Starting at the line that contains "You are a computer-use" and ending at the end of the entries, change "info circle icon" to "help icon" and give those lines back with everything else unchanged. Leave the pictures out.

§ Data section
(begin)
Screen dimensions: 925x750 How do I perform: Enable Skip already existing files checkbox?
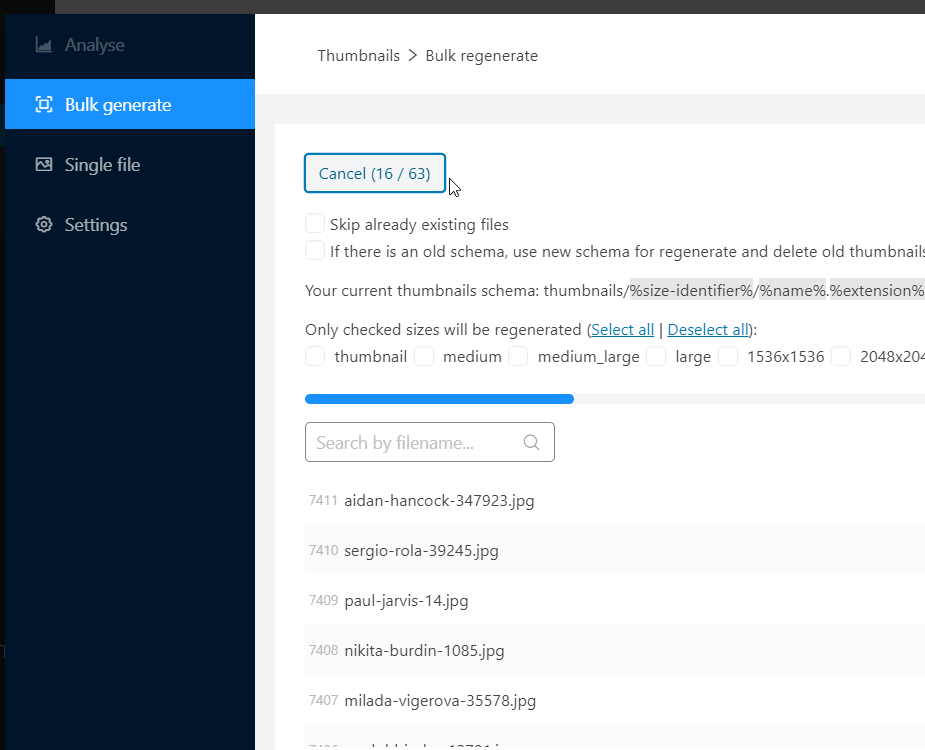pyautogui.click(x=315, y=224)
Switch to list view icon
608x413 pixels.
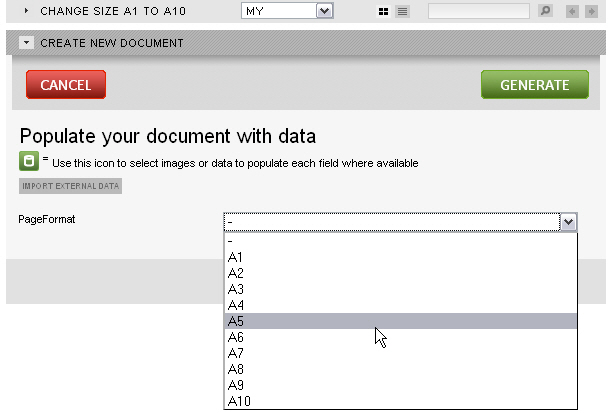pyautogui.click(x=402, y=12)
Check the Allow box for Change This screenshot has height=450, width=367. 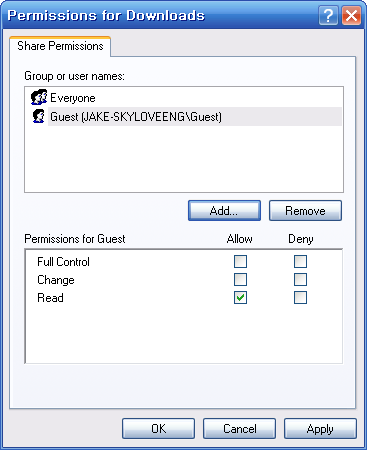240,280
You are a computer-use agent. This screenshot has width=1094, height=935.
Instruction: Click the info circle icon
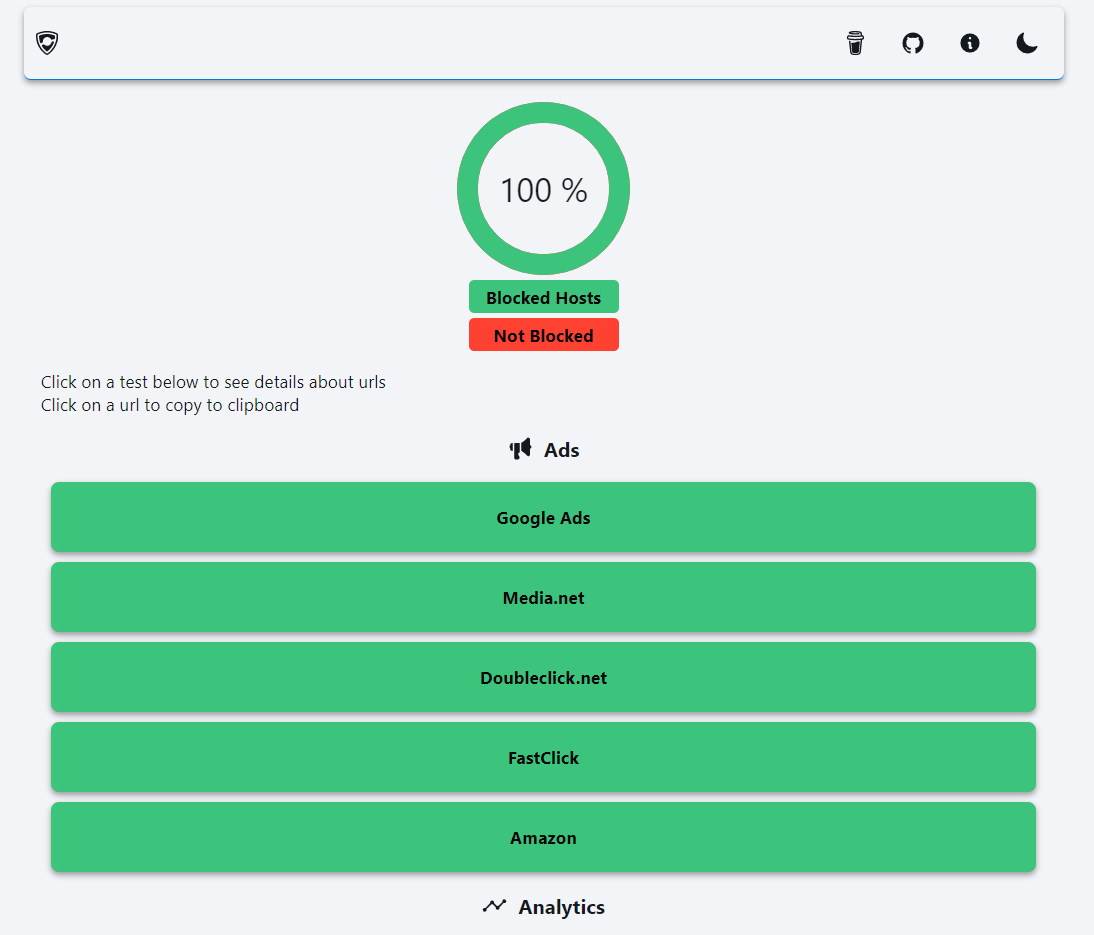point(970,43)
(end)
§ Answer to the problem
You are a computer-use agent. This screenshot has width=1094, height=935.
Instruction: Click the help icon
point(970,43)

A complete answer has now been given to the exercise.